I know now it wasn’t actually Xavier that was inside me. I know it was only the strength of his troubles
which had affected my mind. I wasn’t possessed by any real spirit, there was no transfer of a soul. The trapped Xavier beast was no more real inside me than 42. But he was there as surely as she was, and I was oppressed by him. More so than I’d ever been by 42. 42 had been a companion beside me. This beast was hungrier than that. He didn’t want to just talk to me. He wanted freedom.

I sank my
head down onto my knees and gave myself over to someone else’s tears.

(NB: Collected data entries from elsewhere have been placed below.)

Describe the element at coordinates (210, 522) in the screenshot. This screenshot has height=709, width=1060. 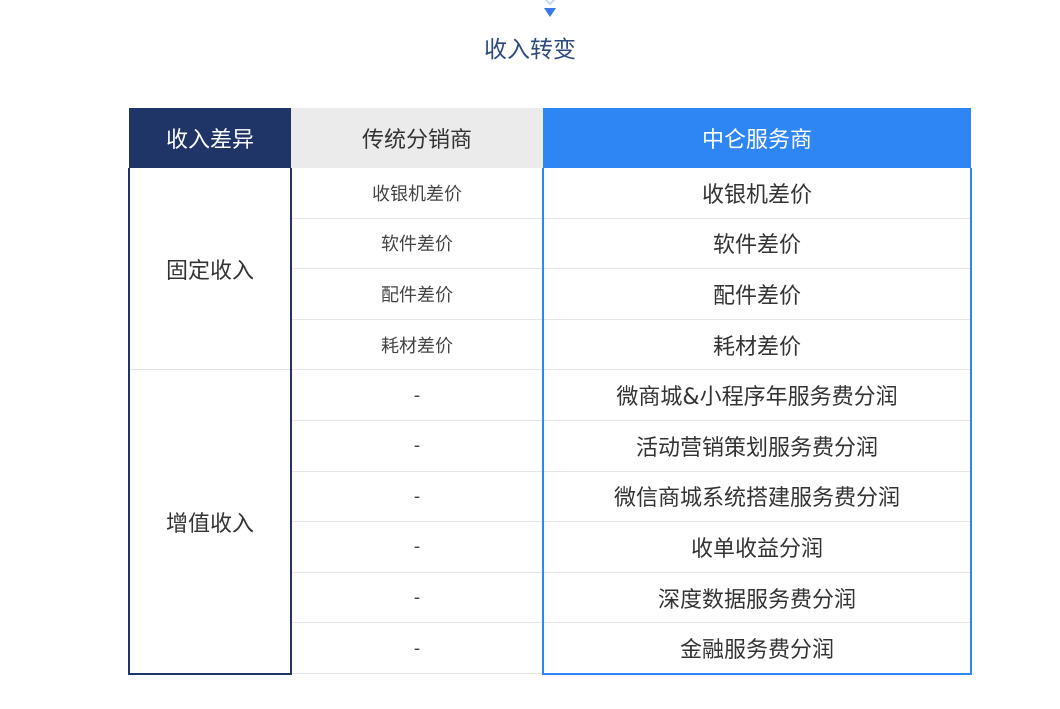
I see `category-value-added-income: 增值收入` at that location.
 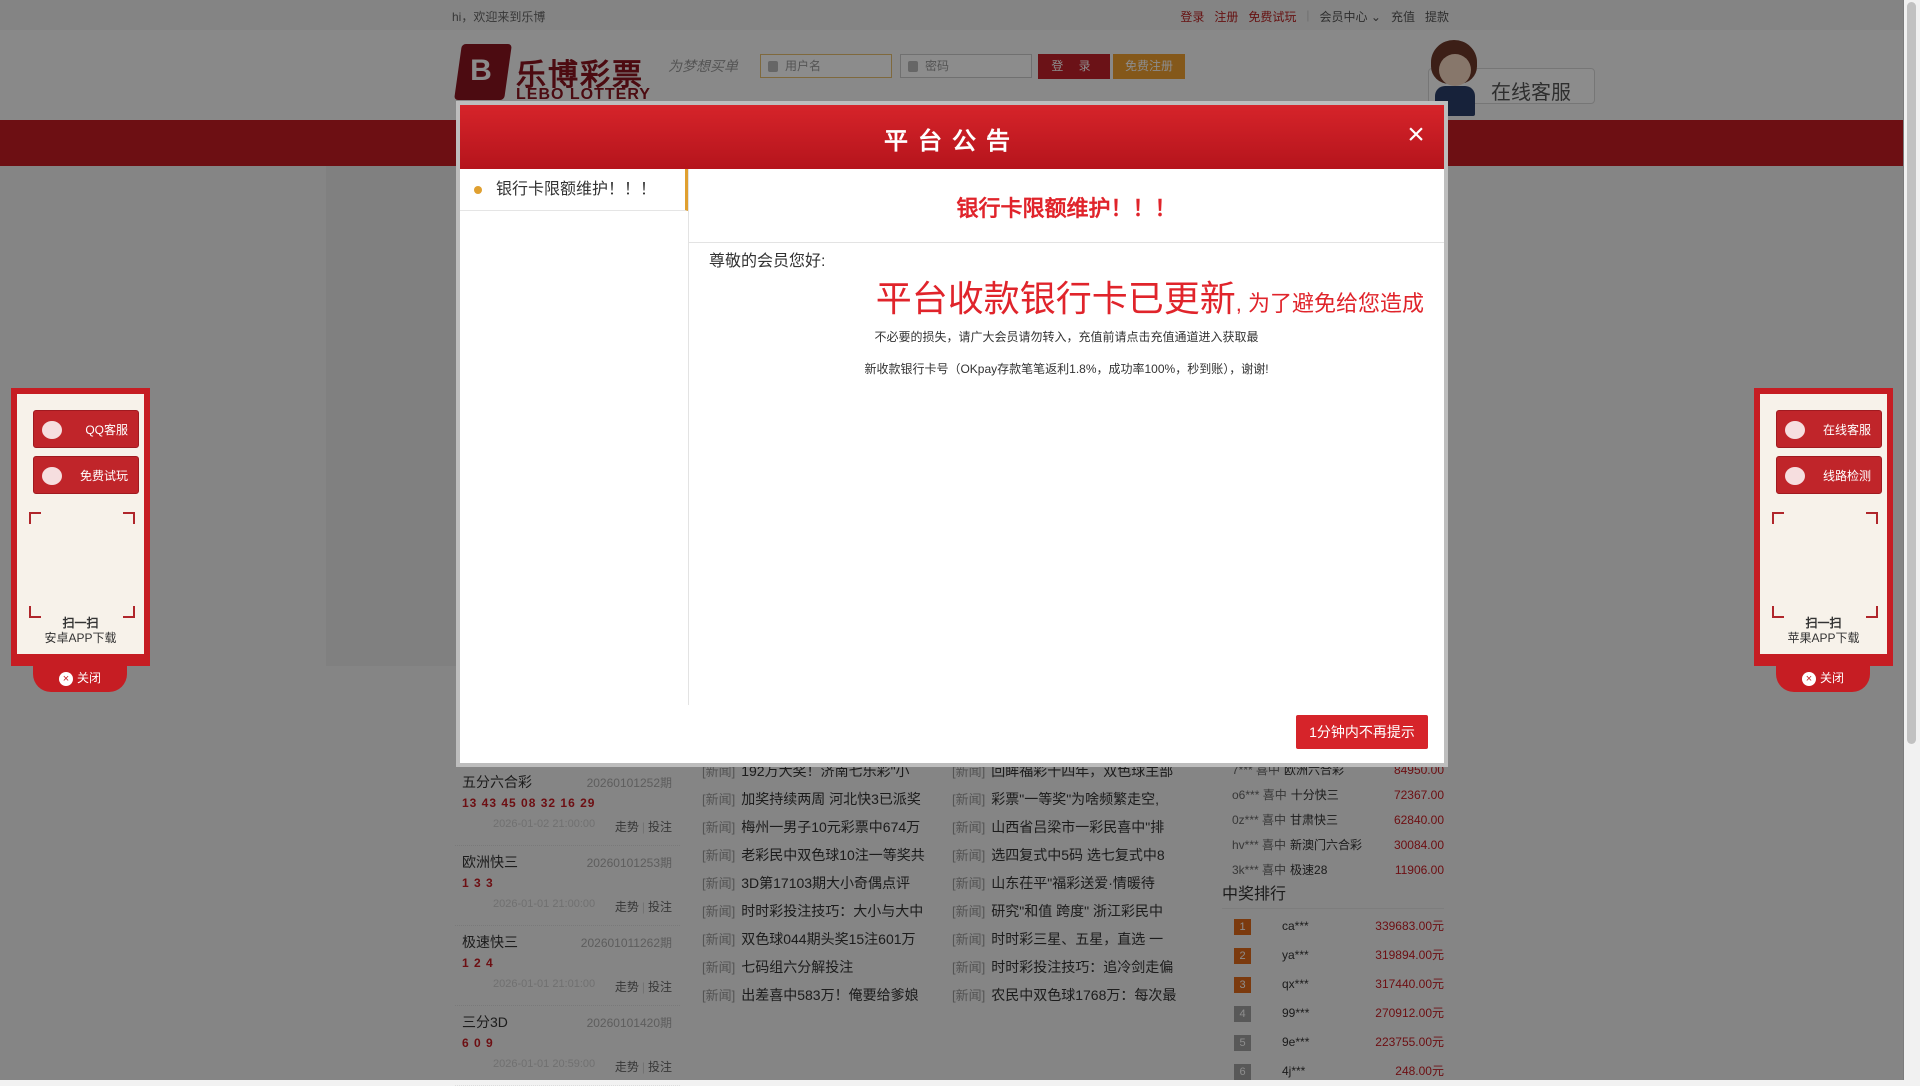 What do you see at coordinates (52, 430) in the screenshot?
I see `qq-icon` at bounding box center [52, 430].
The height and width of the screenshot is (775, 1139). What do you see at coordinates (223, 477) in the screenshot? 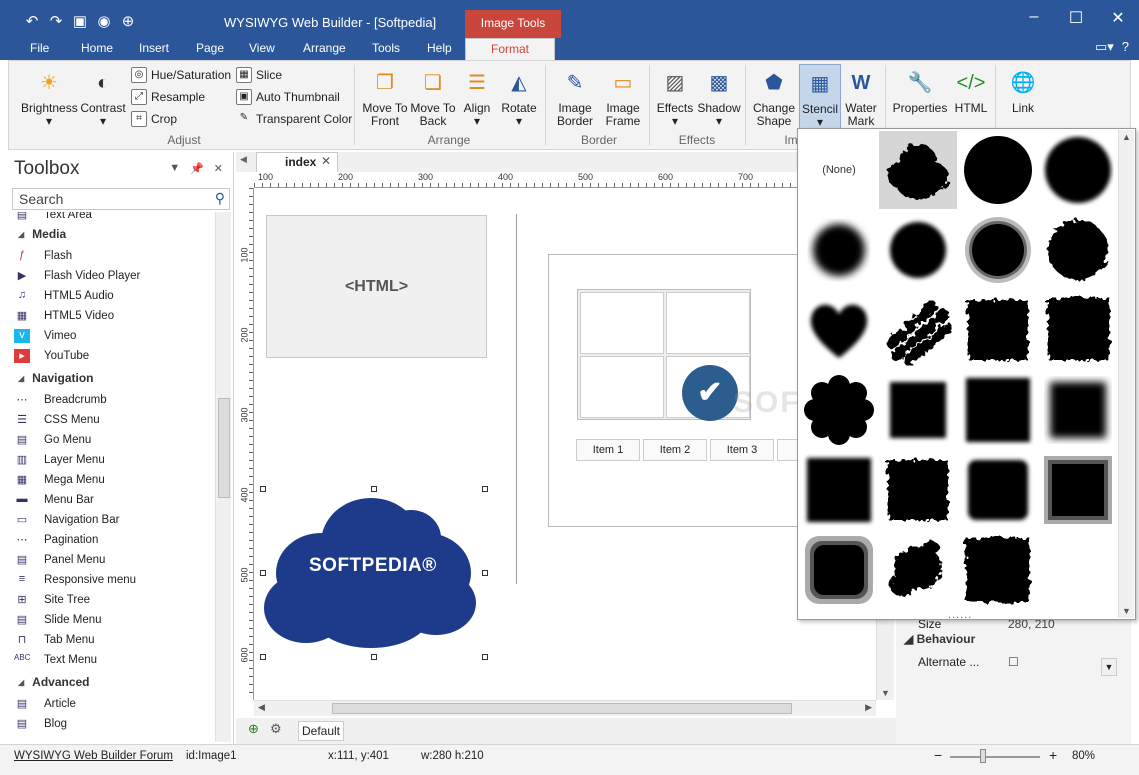
I see `toolbox-scrollbar` at bounding box center [223, 477].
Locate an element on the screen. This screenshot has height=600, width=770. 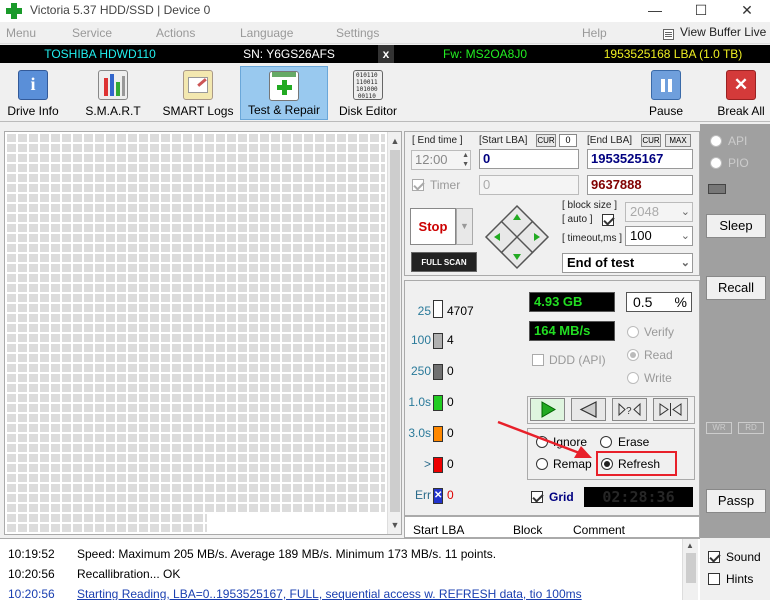
grid-scroll-thumb is located at coordinates (395, 331).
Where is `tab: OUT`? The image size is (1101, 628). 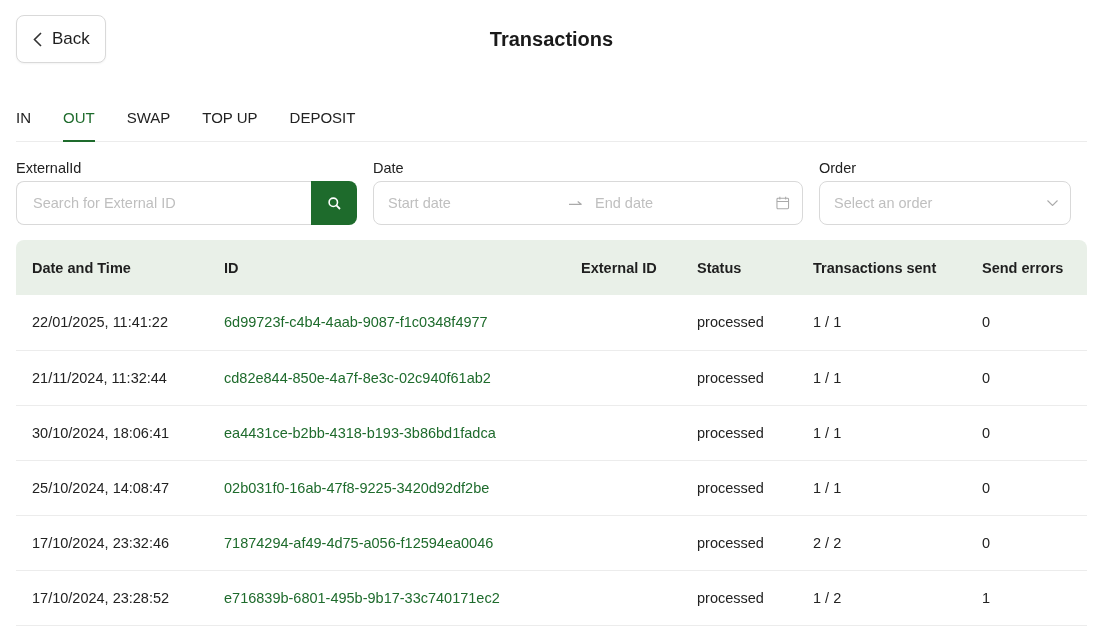
tab: OUT is located at coordinates (79, 118).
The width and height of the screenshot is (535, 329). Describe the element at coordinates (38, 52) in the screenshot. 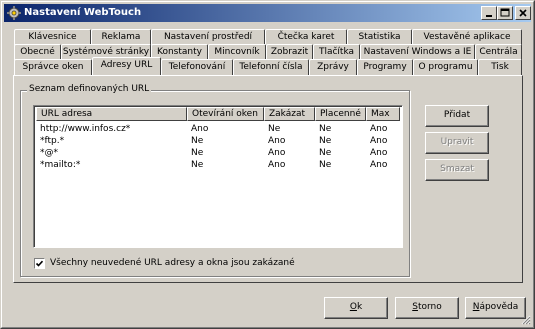

I see `tab-obecne: Obecné` at that location.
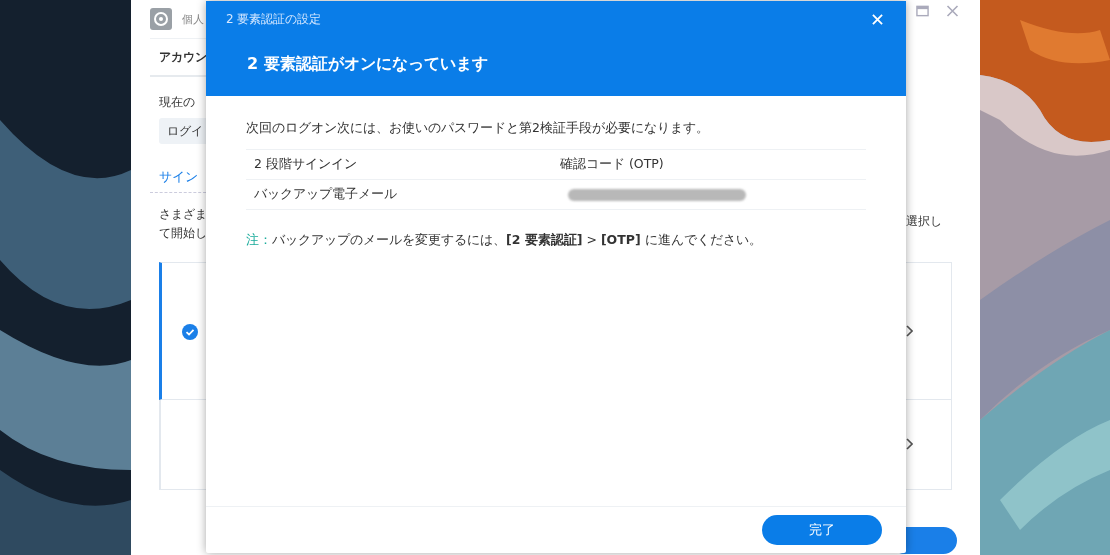 The width and height of the screenshot is (1110, 555). I want to click on dialog-title: 2 要素認証の設定, so click(274, 20).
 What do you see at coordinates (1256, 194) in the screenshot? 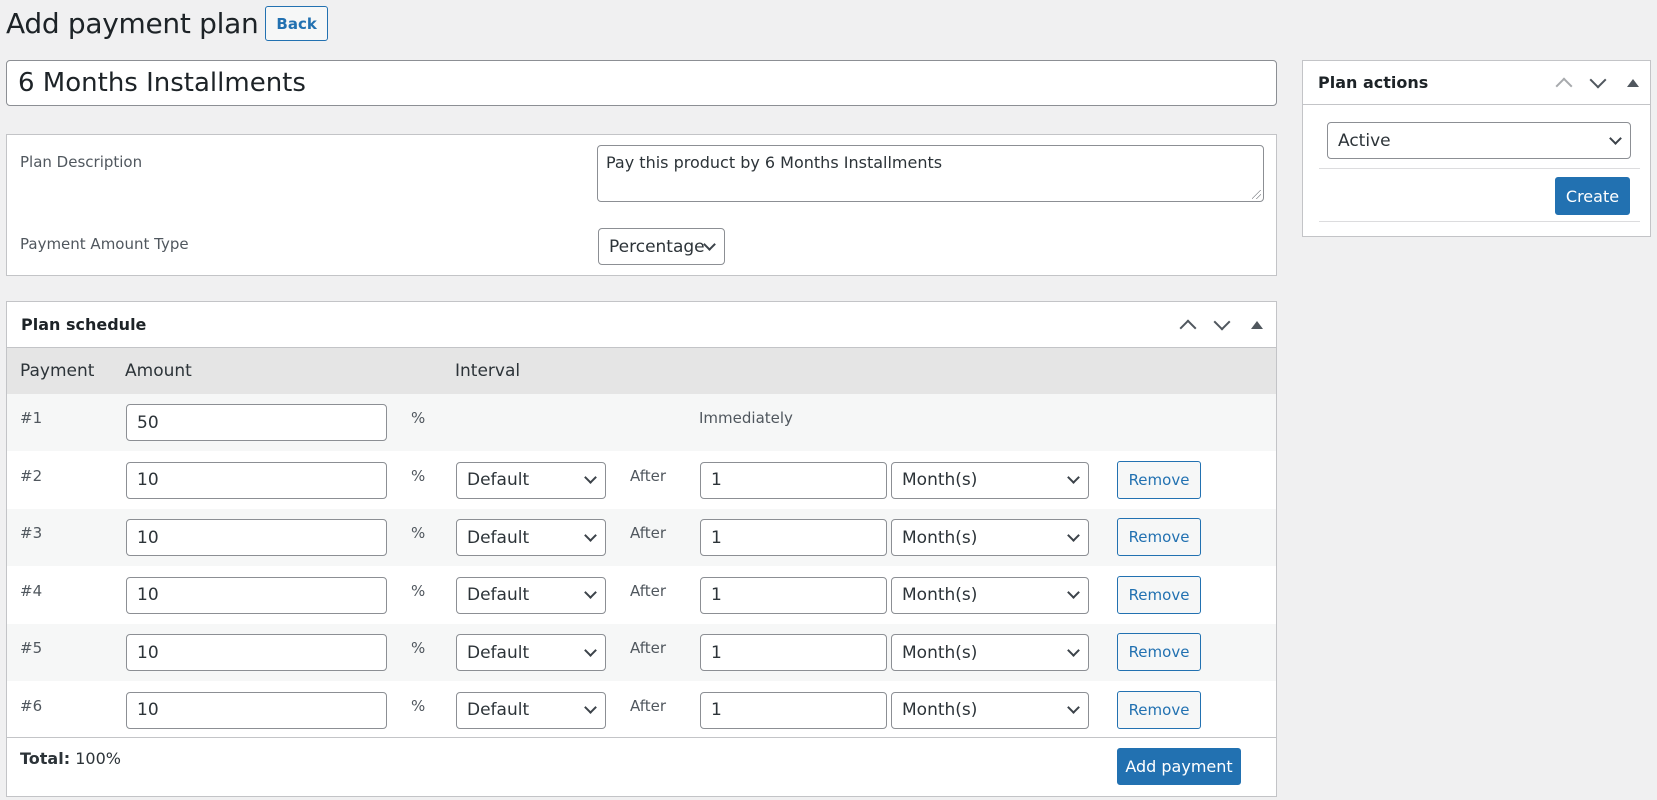
I see `resize-grip-icon` at bounding box center [1256, 194].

I’d never cried like this. It wasn’t in my nature. When 42 died I went still and tragic, and when I cried the tears were few, and they came silently, privately, usually late at night. These weren’t tears of only grief, though they were that. They were tears of rage and powerlessness, of helpless guilt, of bitter longing. I
hugged myself, moaning, half screaming in my awkward, childlike non-voice, and I couldn’t care that someone might hear me. But there was too much chaos out there in the street for anyone to care what was happening to me.

When I think back on it, I know things would have happened differently if I’d been on Earth. I’d have gone to see Dr Bija immediately, and her trained psychology would have brought
me back out of it. She would have pointed out my vulnerable mental state: half drugged, half weightless, tens of thousands of kilometres from home, having suffered weeks of pain and exhaustion, paralyzing fear, the threat of death, the distance from my sisters, not to mention the shock of having made any headway with Rose, and the personal compromise I had made to get it. My psyche might as
well have been cut open and laid bare. And because of that, I allowed myself to succumb to a form of psychic madness.